Jak wstępnie ustalili śledczy, przyczyną śmierci Nikosia były "urazy czaszkowo-mózgowe, powikłane masywnym obrzękiem i rozmiękaniem mózgu". - Obrażenia te powstały w wyniku działania dużej siły - mówi w rozmowie z reporterem UWAGI! Jolanta Szklinik z sieradzkiej prokuratury. - Zakres pozostałych obrażeń i ich umiejscowienie wskazują jednoznacznie na udział osób trzecich w ich powstaniu, a także na dokonanie gwałtu - dodaje.
TVN UWAGA! 1668136
Prokuratura przedstawiła 25-latkowi zarzut zabójstwa zbrodni ze zgwałceniem i znęcania się nad osobą nieporadną ze względu na wiek oraz osobą, nad którą sprawował opiekę. - Podejrzany nie przyznał się do zarzutu.
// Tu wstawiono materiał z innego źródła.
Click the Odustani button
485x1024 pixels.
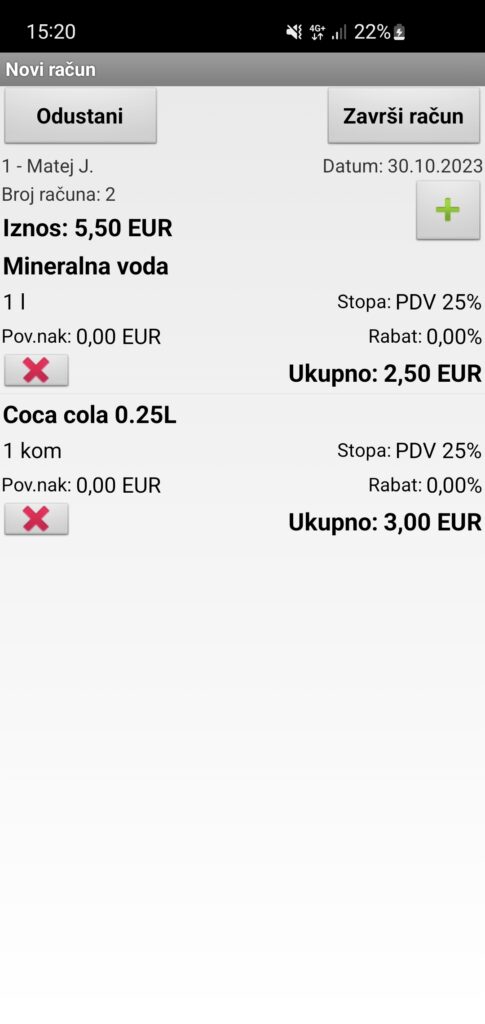[80, 116]
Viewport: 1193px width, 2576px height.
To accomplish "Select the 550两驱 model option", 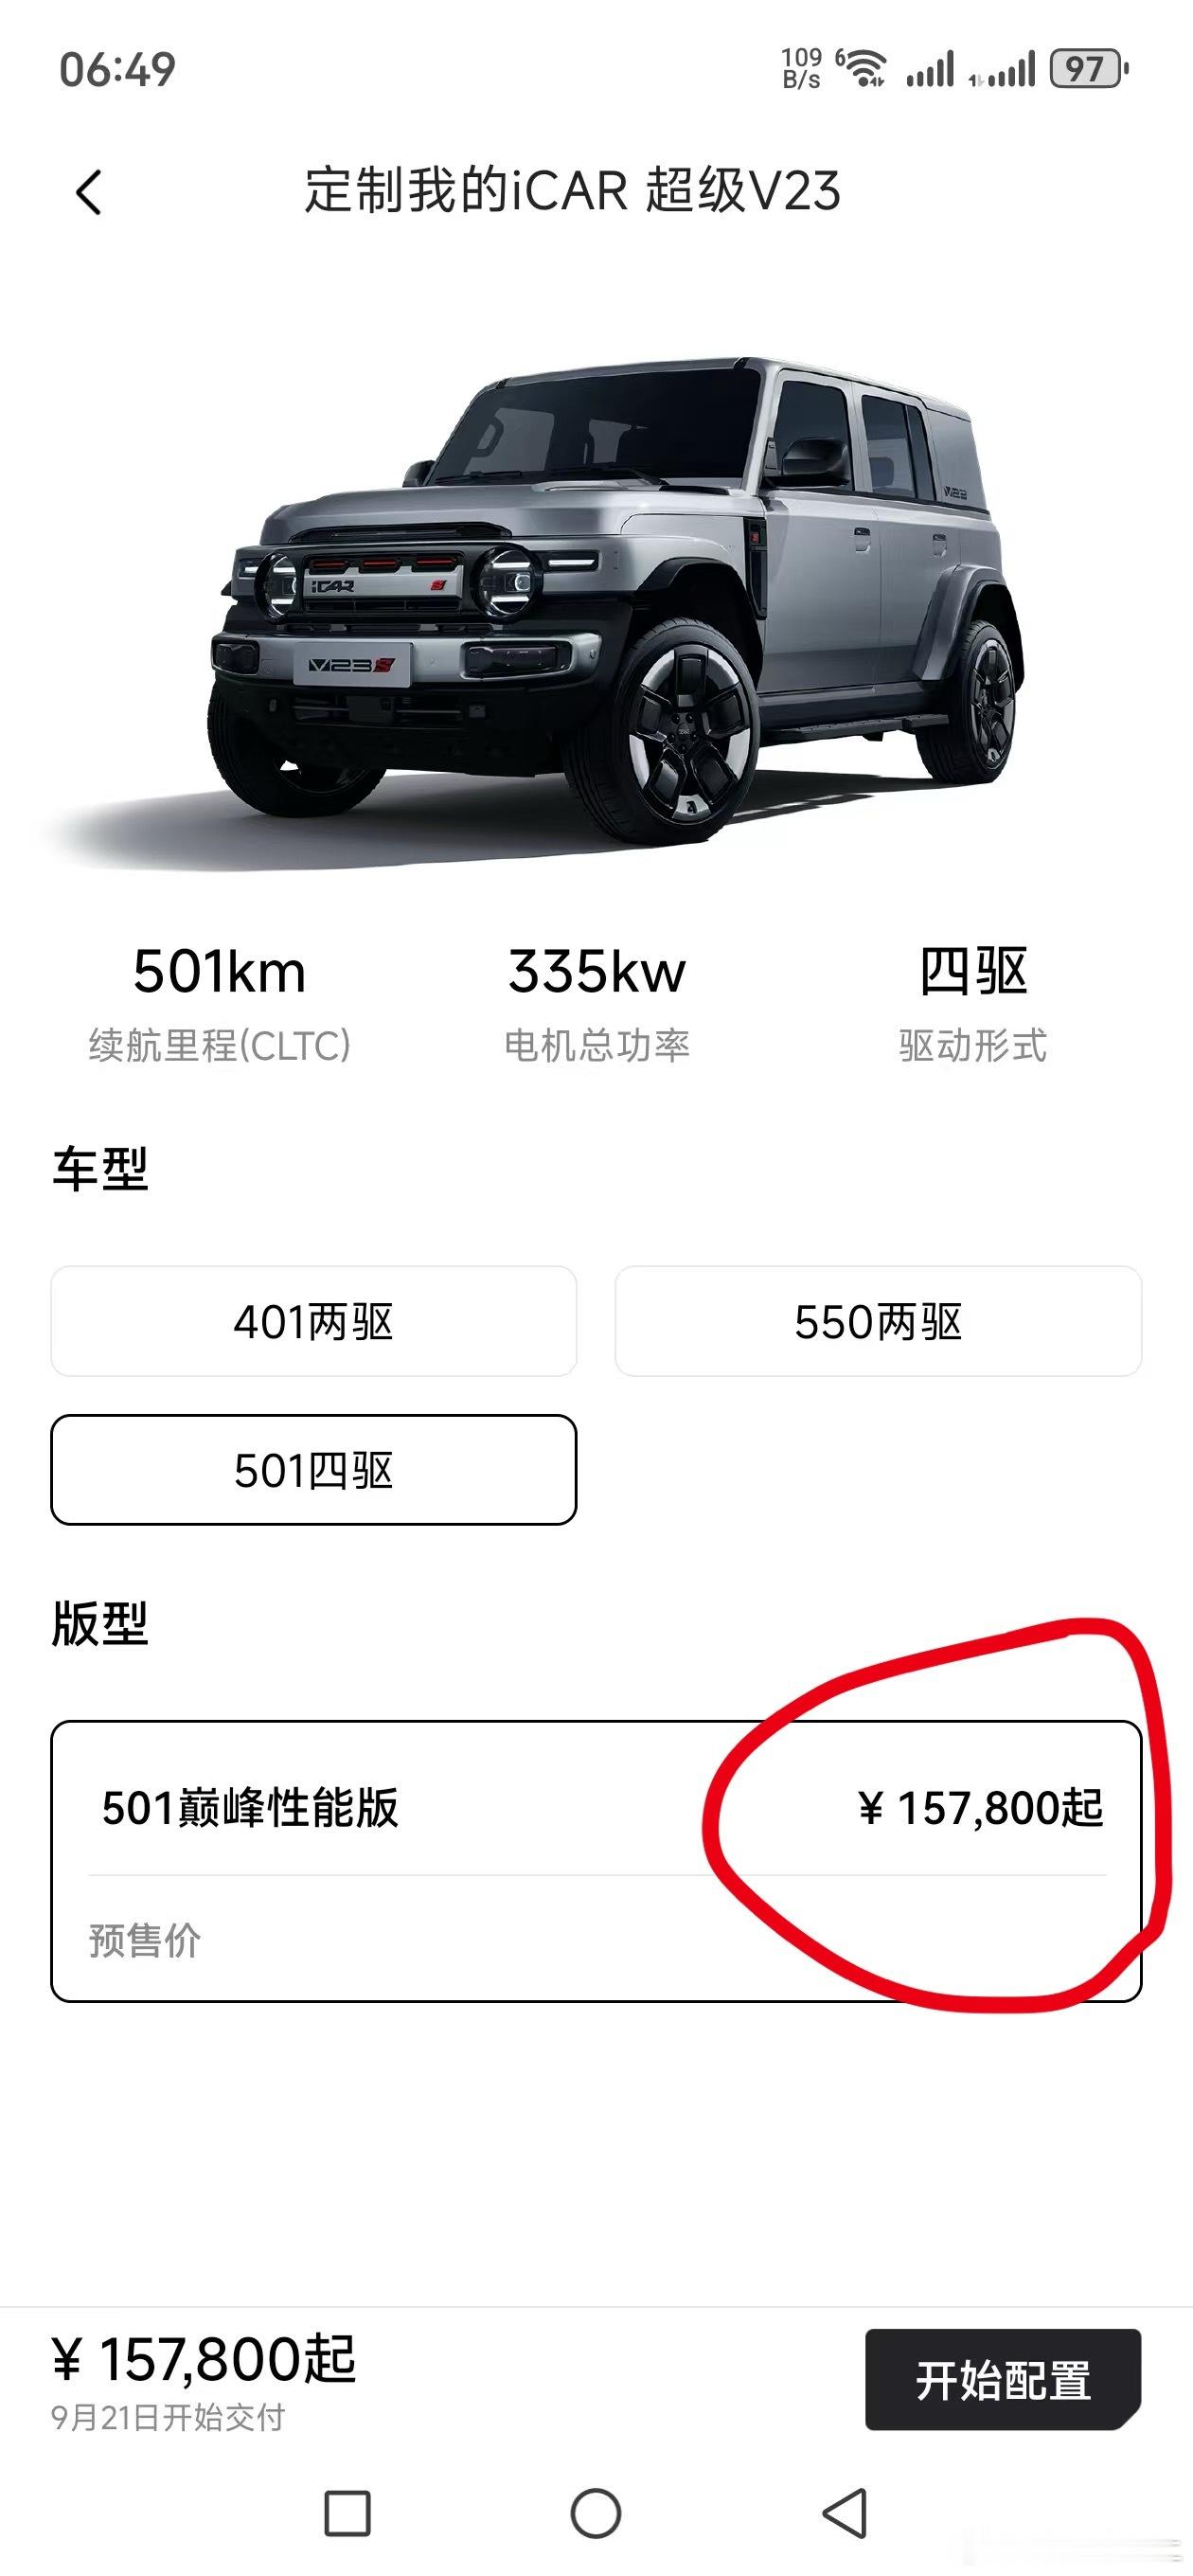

Złożył wyjaśnienia i przedstawił swoją wersję wydarzeń - mówi prokurator. Mężczyzna jest tymczasowo aresztowany.
W Uwadze! po Uwadze reporter UWAGI! rozmawiał z przyjaciółką matki Nikosia.
- Tydzień temu Żaneta zauważyła, że mały ma siniaka na głowie - wspomina kobieta. Jak mówi, jej koleżanka zaniepokoiła się i rozważała, czy siniaki nie są wynikiem choroby. Gdy jej partner zadzwonił do niej później w ciągu dnia i stwierdził, że dziecko jest nieprzytomne, natychmiast wróciła do domu i wezwała pogotowie.
Jak mówi przyjaciółka matki Nikosia, Żaneta i jej partner poznali się przez internet. Po niedługim czasie Żaneta zakochała się w mężczyźnie. - Dla mnie dziwne było to, że on zdecydował się rzucić wszystko i przyjechać - wspomina kobieta. - Ogólnie był miły, bardzo miły. Mówię jej: "Cieszę się, że tak trafiłaś. Może wreszcie to jest to" - wspomina kobieta.